Combined pharmacophore-guided 3D-QSAR, molecular docking, and virtual screening on bis-benzimidazoles and ter-benzimidazoles as DNA–topoisomerase I poisons

Abstract

Certain DNA minor groove binders, especially bis-benzimdazole containing compounds, such as Hoechst 33258 and its derivatives, act as potent topoisomerase I inhibitors. The mechanism of action of these drugs is complex and involves hindering the breakage/reunion reaction of topoisomerase I. In the present work, molecular modeling studies have been performed to develop a pharmacophore and 3D-quantitative structure–activity relationship (QSAR) model based on bis- and ter-benzimidazoles, in an attempt to recognize the features that must be present in a molecule for it to behave as a topoisomerase I inhibitor.

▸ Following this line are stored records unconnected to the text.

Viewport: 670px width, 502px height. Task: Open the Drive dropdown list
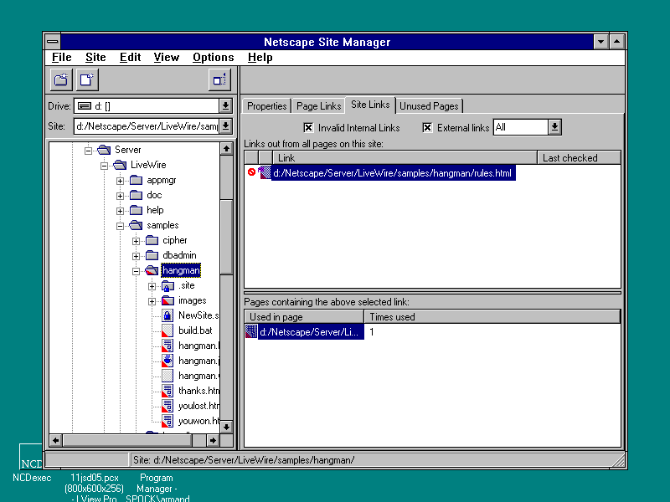[x=225, y=106]
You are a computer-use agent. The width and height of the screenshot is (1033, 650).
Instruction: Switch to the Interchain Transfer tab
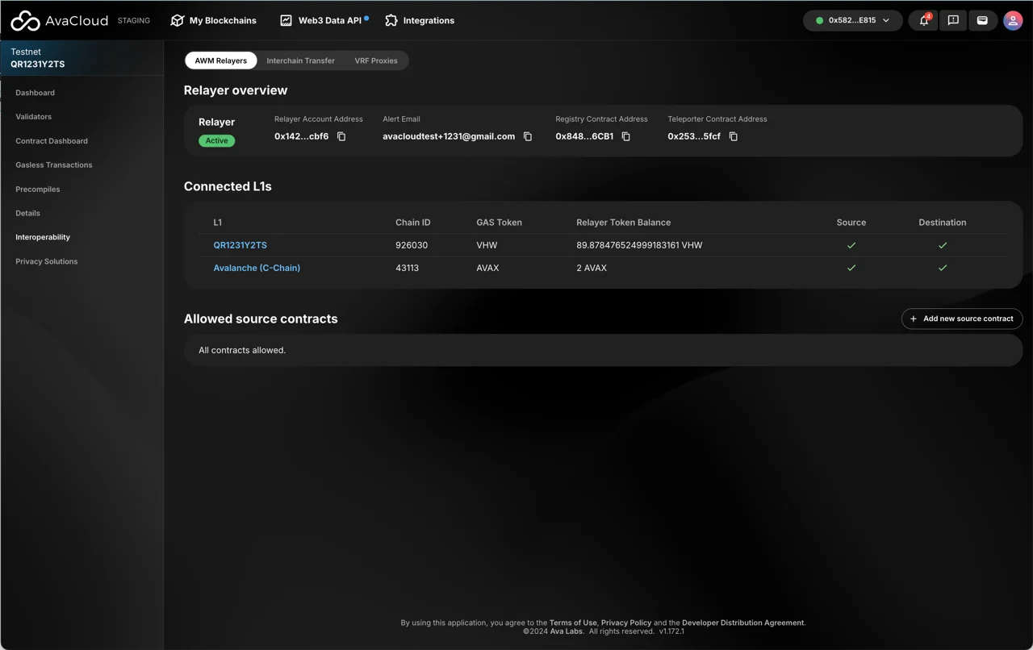point(300,60)
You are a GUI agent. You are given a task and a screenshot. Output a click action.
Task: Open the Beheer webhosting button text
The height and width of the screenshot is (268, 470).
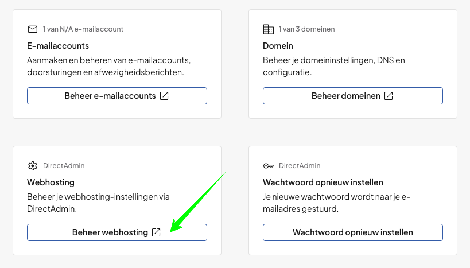pos(110,232)
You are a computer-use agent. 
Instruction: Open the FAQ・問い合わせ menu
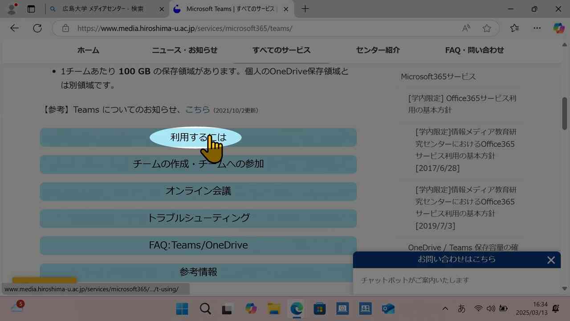click(x=474, y=50)
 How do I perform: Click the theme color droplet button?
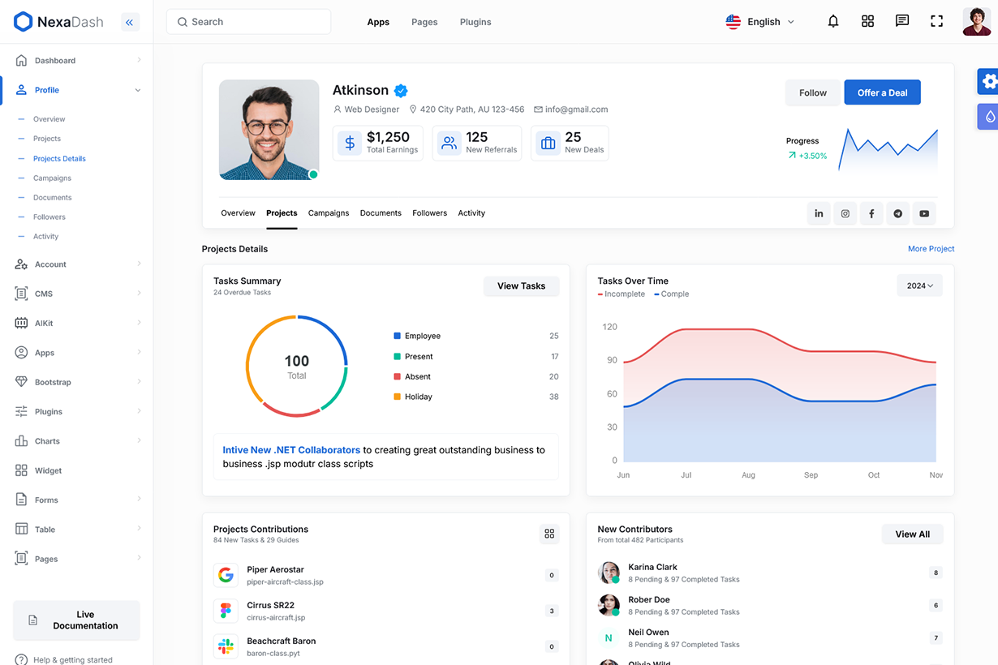tap(989, 117)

A data set comprising thirty bis-benzimidazoles and ter-benzimidazoles, known for their cytotoxicity against the RPMI-8402 lymphoblastoma cell line, has been chosen for this study. A five-point common pharmacophore hypothesis (CPH), with two acceptors, one donor and two aromatic features, has been derived for pharmacophore-based alignment of the molecules. The QSAR model, hence generated, shows a reasonable predictive Q2 value of 0.465. The CPH and contour map analyses display features that render antiproliferative properties to molecules against tumor cell lines, thereby ceasing cell growth. Further, the pharmacophore model has been utilized to develop lead molecules that can provide stability to the DNA–topoisomerase I cleavable complex, in turn inhibiting the activity of the enzyme. Virtual screening, followed by docking of obtained hits into the minor groove of B-DNA, gave three potent drugs, which are already approved drugs. The drug having the best fitness and binding score was further docked into the DNA–topoisomerase I cleavable complex. The present study opens up a new dimension in development of drugs for topoisomerase I inhibition.